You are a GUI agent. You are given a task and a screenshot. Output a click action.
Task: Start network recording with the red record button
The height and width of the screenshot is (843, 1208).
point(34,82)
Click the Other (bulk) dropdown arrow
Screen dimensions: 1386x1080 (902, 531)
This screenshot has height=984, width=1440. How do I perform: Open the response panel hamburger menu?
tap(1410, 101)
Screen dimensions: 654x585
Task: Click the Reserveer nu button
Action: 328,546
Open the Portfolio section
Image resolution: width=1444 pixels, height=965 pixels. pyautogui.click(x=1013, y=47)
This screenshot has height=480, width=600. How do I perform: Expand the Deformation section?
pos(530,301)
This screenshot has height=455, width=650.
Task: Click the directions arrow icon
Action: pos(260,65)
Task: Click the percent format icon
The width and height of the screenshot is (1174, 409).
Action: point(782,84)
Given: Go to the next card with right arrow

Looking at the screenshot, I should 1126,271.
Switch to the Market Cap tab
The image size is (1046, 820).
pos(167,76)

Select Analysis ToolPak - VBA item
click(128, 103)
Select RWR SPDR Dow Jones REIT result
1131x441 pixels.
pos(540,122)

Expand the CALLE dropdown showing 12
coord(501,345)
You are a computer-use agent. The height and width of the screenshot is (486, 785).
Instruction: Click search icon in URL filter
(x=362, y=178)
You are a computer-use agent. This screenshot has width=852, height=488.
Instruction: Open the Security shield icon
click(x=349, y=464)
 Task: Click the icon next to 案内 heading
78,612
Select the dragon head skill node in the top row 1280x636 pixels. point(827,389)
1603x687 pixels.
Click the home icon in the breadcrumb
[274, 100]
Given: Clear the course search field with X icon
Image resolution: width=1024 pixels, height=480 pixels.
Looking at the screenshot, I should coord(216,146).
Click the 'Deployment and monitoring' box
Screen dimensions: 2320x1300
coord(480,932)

### CHALLENGE
Repeat the records above, from the line with "Switch to the Market Cap tab" up to and including the line with "coord(501,345)".

### TASK SOLUTION
Switch to the Market Cap tab
The image size is (1046, 820).
pos(167,76)

Select Analysis ToolPak - VBA item
click(128, 103)
Select RWR SPDR Dow Jones REIT result
1131x441 pixels.
pos(540,122)

Expand the CALLE dropdown showing 12
coord(501,345)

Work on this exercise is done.